Courts also have treated other time limits in statutes as statutes of limitations where the statutes do not state that the time limits provided are jurisdictional. For example, in Bridges v. City of Boynton Beach, 927 So.2d 1061, 1064 (Fla. 4th DCA 2006), the court treated the 180-day limit in section 112.3187(8)(b) in which to institute a public sector whistleblower action as a statute of limitations: “[Ujnder the statute of limitations contained in the Whistleblower’s Act, Bridges had to file his action within 180 days of his termination. He failed to do so, and the trial court correctly dismissed his suit on statute of limitations grounds.” See also Pierson D. Constr., Inc. v. Yudell, 863 So.2d 413 (Fla. 4th DCA 2003) (holding that sixty-day limit in section 713.22(2) to institute action to enforce lien treated as a statute of limitations). Cf. Hernandez v. Kissimmee Police Dep't, 901 So.2d 420 (Fla. 5th DCA 2005) (holding that the forty-five-day limit in section 932.703(3) to file forfeiture complaint was not jurisdictional where the statute provides that trial court may extend the forty-five-day period to sixty days for “good cause”).

As the language of the statute and the legislative staff analyses do not indicate that the ninety-day limit in section 942.18(1)(b) was intended as a jurisdictional time limit, I would conclude that the ninety-day period in section 742.18(1)(b) is a statute of limitations. Because the trial court treated the ninety-day provision as jurisdictional, this case should be reversed and remanded for reconsideration on the merits. Accordingly, I respectfully dissent.

. In describing the former wife's behavior, the term "chutzpah" comes to mind. "In Hebrew, chutzpah is used indignantly, to describe someone who has over-stepped the boundaries of accepted behavior with no shame.” http://en.wikipedia.org/wiki/ Chutzpah. Moreover, "chutzpah” is defined as "brazenness; gall.” The American Heritage Dictionary of the English Language 242 (1973).

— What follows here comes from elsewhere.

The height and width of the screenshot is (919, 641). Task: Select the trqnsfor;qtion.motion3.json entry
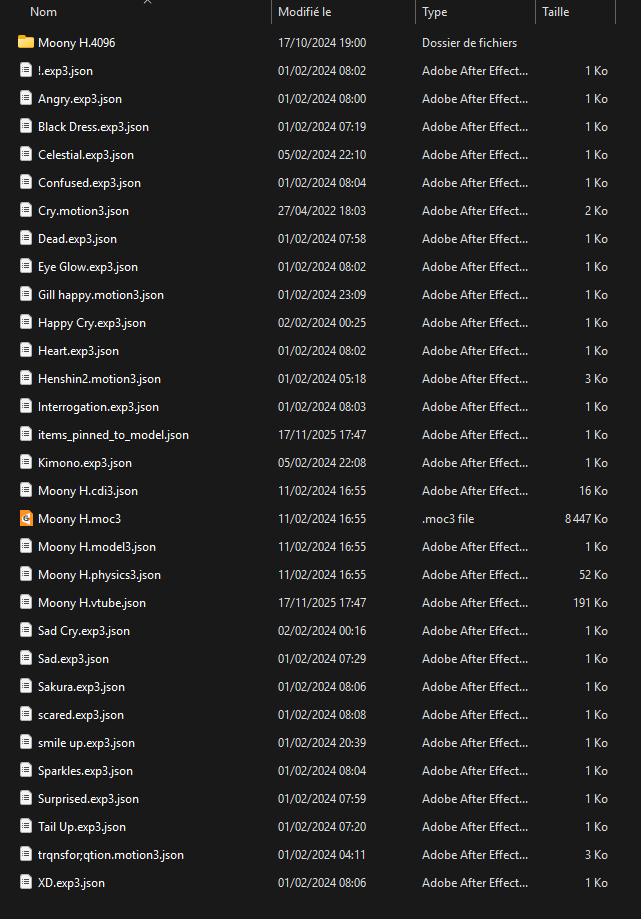coord(110,855)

. Section 57.071(2) provides:

Expert witness fees may not be awarded as taxable costs unless the party retaining the expert witness furnishes each opposing party with a written report signed by the expert witness which summarizes the expert witness’s opinions and the factual basis of the opinions, including documentary evidence and the authorities relied upon in reaching the opinions. Such report shall he filed at least 5 days prior to the deposition of the expert or at least 20 days prior to discovery cutoff, whichever is sooner, or as otherwise determined by the court.